The following snippet creates a tuple containing the decrypted string and thhe address of the call, this is then pushed to an array if it hasn’t already which allows us to output call_loc:dec_string combinations we’ve not already handled; it also allows us to call DumpString() from the python command line to dump all the unique decrypted string combinations.


Once we’ve run the script and gotten some data, we might notices that multiple calls came from the same address but decrypted different strings.

To resolve this, lets look back to how the decryption function is called.

There is a number in ecx which could be some kind of id or offset into a block which specifies to the decrypter which string gets returned. The next step would be to find some strings you’re interested in, head to the address the call came from, then disassemble it to find out how the target string is determined and where in the call chain it was decided that specific string was needed. Once you’ve gotten all that information, you can merge some of the code from the last article and this one to comment all the places in which a given string is referenced.

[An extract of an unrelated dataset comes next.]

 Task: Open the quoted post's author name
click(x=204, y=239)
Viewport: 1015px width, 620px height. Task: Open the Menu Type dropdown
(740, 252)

Next we’ll start looking at the C&C code, which will require you to have a good handle on how the strings are referenced. I’ve walked you through the first step and explained what the next step entails, so you should have something to work on while you wait for the next article! Hint: focus on HTTP related strings as the C&C protocol is encrypted XML over HTTPS (you can check you’re in the right place by cross-referencing the string with calls to functions which might send data to a remote host).